Tuesday, May 25, 2010

Could The Higgs Boson Be A Composite? (Composed of Many Particles)

As most you you know, the Higgs Boson is probably the most sought after un-discovered particle.  Currently, the Large Hadron Collider and the Tevetron ar busy trying to find this particle.   This particle is thought to hold the whole standard model of particle physics together.  (Take the Higgs out of the standard model and all kinds of problems arise like: how do particles have mass?)

Interestingly, the Higgs is best described mathematically as what is known as a scalar field.  We've never found a scalar field that actually exists fundamentally!  Will the Higgs be the first or will the Higgs turn out to be like the Pion?

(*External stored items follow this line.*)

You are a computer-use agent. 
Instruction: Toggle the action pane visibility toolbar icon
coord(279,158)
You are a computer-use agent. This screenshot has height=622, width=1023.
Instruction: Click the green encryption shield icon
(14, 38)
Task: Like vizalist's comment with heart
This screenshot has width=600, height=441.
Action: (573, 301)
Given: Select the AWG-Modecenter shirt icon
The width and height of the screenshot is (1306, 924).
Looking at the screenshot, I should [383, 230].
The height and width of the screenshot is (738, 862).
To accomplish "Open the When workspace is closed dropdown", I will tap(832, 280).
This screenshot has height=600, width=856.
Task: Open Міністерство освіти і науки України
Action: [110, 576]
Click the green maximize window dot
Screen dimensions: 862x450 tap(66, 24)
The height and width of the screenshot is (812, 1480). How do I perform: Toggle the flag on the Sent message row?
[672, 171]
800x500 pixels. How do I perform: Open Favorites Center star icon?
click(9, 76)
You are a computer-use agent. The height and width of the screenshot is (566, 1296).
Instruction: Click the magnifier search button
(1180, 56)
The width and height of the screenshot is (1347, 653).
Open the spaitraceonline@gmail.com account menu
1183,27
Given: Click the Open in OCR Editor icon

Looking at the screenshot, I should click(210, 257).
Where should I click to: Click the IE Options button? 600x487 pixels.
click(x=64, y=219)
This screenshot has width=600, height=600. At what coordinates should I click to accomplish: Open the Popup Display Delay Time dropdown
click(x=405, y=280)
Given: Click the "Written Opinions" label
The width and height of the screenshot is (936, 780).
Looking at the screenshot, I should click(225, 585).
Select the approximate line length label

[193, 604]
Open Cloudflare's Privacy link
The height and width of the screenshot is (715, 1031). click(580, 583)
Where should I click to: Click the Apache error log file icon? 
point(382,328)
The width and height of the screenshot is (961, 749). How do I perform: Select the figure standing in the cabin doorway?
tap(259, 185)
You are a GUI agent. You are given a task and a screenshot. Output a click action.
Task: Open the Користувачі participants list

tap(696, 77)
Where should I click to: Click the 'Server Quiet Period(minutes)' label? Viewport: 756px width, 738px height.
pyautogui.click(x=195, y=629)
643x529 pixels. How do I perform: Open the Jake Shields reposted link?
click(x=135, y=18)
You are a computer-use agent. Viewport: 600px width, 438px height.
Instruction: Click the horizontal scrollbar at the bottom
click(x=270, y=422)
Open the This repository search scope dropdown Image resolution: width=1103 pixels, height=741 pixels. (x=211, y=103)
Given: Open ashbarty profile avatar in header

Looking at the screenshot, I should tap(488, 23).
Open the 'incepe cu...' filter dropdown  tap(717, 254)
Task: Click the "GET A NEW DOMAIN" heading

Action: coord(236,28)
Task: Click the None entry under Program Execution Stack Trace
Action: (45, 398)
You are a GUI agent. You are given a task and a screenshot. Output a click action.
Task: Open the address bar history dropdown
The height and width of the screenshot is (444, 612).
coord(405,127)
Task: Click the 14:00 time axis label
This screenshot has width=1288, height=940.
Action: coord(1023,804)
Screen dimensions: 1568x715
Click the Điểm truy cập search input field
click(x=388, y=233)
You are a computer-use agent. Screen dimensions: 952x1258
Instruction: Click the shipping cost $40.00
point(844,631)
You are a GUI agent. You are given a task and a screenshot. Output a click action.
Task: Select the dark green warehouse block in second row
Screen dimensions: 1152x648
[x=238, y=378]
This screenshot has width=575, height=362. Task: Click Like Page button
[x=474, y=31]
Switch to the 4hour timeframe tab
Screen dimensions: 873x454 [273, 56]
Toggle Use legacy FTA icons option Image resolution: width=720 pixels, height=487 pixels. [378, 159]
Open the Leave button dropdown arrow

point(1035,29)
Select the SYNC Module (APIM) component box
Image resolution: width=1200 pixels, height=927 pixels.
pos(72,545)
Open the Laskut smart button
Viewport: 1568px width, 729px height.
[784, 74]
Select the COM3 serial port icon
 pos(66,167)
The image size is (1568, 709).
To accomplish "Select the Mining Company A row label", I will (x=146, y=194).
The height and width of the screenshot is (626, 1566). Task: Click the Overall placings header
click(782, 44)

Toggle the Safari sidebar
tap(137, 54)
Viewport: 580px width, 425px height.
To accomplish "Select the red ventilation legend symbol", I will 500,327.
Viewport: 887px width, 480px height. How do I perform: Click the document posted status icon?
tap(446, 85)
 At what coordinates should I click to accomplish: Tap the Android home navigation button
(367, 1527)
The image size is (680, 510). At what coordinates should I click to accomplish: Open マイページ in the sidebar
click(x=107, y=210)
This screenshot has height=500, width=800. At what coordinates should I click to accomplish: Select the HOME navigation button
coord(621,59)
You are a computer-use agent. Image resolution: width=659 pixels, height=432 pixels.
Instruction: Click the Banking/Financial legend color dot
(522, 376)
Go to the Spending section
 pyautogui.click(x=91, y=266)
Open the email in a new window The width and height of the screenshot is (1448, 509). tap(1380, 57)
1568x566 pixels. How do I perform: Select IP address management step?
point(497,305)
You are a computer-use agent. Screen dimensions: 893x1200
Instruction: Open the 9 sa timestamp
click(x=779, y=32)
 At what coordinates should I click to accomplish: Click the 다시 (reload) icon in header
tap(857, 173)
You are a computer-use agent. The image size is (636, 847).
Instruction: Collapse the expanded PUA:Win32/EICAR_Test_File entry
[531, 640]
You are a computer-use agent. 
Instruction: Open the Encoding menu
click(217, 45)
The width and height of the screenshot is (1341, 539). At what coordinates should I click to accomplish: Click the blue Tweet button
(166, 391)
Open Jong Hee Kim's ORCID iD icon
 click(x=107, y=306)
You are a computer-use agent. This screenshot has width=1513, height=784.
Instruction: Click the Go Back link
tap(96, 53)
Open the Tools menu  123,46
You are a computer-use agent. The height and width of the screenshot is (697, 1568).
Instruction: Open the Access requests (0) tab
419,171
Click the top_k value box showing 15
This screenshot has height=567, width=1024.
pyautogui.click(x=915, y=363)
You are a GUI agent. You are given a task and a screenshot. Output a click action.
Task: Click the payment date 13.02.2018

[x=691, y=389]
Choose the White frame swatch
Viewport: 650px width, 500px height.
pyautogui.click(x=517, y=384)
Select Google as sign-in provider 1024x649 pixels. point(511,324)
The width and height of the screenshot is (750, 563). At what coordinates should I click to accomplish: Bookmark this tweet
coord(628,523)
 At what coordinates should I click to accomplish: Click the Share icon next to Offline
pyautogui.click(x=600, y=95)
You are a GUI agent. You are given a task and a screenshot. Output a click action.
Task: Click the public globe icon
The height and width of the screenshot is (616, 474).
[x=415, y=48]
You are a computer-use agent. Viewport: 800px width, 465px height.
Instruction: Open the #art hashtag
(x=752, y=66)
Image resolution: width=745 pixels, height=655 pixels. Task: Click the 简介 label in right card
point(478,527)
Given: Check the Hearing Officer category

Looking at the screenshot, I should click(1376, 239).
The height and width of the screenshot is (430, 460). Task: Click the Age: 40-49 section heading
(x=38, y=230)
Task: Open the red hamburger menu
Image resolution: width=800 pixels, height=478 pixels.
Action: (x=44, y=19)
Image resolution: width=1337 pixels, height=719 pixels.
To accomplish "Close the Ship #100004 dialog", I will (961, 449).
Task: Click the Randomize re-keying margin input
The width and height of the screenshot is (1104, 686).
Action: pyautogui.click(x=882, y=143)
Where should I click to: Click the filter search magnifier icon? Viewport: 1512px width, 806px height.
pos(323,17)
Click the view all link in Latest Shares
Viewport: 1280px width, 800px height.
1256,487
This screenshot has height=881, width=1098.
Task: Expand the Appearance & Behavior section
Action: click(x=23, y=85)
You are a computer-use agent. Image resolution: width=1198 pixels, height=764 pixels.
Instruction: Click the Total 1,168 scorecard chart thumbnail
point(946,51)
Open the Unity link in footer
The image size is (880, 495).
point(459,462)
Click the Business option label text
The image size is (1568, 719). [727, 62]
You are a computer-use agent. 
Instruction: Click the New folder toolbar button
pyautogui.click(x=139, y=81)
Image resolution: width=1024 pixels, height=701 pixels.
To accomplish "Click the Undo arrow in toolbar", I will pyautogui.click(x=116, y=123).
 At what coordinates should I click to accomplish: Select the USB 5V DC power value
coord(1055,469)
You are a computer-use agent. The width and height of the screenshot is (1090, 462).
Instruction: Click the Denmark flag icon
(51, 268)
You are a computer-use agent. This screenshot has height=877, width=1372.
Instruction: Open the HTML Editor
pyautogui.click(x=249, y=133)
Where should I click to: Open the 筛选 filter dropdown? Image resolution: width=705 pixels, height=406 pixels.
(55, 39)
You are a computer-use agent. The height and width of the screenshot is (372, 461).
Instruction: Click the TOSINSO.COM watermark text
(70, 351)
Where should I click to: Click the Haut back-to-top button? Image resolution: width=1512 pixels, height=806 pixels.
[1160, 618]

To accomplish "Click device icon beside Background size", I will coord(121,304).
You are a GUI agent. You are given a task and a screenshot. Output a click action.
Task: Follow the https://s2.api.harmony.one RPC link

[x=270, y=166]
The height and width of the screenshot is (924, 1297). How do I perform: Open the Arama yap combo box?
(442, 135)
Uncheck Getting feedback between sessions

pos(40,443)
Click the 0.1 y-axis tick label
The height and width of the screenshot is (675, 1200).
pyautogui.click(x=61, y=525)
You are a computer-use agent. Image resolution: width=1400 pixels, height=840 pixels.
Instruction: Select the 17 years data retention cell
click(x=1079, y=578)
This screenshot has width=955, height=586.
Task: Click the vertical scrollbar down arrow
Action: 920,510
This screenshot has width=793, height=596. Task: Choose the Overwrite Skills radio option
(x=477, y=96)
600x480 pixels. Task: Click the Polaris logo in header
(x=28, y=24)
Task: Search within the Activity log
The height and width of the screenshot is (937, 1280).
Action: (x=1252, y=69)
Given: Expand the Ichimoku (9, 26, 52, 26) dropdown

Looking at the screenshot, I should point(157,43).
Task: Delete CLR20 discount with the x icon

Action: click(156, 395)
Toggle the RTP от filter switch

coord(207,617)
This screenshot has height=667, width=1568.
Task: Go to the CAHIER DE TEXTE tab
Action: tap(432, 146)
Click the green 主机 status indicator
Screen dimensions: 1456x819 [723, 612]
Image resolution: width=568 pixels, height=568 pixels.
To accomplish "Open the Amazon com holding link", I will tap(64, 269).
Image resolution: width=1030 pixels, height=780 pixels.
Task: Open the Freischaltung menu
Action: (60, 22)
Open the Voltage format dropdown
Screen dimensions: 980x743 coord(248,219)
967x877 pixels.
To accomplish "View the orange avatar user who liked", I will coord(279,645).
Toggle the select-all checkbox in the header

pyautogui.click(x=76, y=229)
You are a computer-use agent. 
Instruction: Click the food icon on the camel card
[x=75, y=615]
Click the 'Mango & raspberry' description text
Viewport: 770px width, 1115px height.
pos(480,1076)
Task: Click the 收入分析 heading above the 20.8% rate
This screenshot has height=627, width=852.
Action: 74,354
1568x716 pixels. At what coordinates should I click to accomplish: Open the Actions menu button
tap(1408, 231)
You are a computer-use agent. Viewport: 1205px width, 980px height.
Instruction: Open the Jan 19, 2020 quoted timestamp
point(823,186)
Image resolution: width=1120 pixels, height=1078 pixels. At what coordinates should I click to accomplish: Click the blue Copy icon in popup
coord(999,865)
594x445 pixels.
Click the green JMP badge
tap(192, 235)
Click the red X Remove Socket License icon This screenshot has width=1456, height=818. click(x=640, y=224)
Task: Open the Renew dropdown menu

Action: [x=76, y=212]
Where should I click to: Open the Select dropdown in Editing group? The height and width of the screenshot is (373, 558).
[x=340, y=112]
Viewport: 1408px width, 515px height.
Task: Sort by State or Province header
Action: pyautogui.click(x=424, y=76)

The Pion is a particle that "at low energies" is well described by a scalar field.  However, fundamentally we have discovered the Pion is actually composed of more fundamental particles called quarks.  This composition is pictured above.  These quarks themselves are not scalar fields but are fermions best described mathematically by spinor fields. (Not scalar fields)

Reasons like these (plus the fact that the best fit mass for the scalar Higgs, assuming only the standard model, has been ruled out by nearly 2 sigma) have caused many physicists to come up with models where the Higgs is more like the pion: best described as a scalar at low energies but fundamentally a composite particle made up of more fundamental non-scalar particles.   Only time will tell.